[AIM]:
Write out everything from the first line of the listing down through the line containing "Action: (x=35, y=14)", with both ends included.

[Lines of data]:
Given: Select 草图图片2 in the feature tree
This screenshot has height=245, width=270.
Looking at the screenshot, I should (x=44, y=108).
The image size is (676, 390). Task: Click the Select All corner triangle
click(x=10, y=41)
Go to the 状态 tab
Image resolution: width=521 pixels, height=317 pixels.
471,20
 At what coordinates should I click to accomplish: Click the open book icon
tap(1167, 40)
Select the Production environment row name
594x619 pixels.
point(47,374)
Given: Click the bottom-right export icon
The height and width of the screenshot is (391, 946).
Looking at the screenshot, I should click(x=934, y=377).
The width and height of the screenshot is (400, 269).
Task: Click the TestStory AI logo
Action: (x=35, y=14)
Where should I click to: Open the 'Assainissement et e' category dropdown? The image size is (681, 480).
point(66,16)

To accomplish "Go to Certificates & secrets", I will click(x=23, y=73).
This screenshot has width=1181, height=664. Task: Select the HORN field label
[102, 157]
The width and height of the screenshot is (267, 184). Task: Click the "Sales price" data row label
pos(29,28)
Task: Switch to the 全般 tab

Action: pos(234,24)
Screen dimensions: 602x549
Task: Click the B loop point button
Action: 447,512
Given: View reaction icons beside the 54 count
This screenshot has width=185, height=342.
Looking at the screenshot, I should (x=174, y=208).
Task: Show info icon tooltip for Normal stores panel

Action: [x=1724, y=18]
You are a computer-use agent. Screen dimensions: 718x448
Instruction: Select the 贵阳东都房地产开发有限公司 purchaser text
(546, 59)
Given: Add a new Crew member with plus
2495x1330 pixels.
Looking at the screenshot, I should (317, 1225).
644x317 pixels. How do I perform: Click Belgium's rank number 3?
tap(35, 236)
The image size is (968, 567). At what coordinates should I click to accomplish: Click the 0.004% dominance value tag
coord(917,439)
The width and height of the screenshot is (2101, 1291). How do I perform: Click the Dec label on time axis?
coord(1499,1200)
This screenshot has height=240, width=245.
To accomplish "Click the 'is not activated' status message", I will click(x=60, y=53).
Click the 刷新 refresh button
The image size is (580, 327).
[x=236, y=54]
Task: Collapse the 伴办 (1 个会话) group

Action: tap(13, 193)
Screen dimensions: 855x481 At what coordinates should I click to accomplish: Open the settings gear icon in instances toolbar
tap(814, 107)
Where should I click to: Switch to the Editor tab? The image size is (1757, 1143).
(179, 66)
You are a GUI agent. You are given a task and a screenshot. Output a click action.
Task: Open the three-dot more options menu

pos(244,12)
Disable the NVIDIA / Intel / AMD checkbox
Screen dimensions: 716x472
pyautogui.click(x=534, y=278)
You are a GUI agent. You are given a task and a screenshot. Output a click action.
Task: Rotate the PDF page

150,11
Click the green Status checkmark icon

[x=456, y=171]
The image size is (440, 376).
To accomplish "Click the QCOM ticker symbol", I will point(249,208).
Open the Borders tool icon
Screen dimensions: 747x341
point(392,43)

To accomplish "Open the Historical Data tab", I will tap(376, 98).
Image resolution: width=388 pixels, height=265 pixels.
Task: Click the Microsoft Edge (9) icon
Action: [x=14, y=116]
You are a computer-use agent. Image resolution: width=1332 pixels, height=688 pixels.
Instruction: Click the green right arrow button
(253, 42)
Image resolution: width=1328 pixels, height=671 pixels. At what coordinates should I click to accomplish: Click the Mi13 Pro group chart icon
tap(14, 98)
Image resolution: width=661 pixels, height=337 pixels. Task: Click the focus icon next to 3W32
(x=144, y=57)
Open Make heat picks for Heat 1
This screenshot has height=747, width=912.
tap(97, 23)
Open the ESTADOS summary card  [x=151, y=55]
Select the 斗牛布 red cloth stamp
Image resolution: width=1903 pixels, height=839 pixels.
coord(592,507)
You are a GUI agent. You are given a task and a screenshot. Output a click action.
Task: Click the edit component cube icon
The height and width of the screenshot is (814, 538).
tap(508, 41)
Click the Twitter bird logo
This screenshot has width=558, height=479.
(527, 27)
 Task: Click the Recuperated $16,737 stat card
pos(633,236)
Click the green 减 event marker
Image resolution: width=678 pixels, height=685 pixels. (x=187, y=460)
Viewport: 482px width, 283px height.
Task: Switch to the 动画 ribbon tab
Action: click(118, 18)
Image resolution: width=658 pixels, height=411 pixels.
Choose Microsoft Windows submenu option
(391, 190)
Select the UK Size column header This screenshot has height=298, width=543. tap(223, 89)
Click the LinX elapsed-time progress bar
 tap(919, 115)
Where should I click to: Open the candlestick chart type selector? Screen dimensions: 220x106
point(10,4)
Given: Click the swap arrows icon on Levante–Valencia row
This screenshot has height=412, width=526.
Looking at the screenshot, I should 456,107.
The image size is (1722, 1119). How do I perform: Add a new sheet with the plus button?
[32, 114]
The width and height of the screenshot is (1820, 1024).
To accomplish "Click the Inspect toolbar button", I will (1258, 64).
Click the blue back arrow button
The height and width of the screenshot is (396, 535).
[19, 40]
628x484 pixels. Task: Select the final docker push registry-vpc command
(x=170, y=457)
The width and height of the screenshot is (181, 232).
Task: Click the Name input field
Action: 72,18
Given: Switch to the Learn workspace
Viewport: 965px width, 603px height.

[EXERCISE RESULT]:
Given: Select 草图图片2 in the feature tree
This screenshot has height=245, width=270.
Looking at the screenshot, I should (x=44, y=108).
The image size is (676, 390). Task: Click the Select All corner triangle
click(x=10, y=41)
Go to the 状态 tab
Image resolution: width=521 pixels, height=317 pixels.
471,20
 At what coordinates should I click to accomplish: Click the open book icon
tap(1167, 40)
Select the Production environment row name
594x619 pixels.
point(47,374)
Given: Click the bottom-right export icon
The height and width of the screenshot is (391, 946).
Looking at the screenshot, I should click(x=934, y=377).
The width and height of the screenshot is (400, 269).
Task: Click the TestStory AI logo
Action: (x=35, y=14)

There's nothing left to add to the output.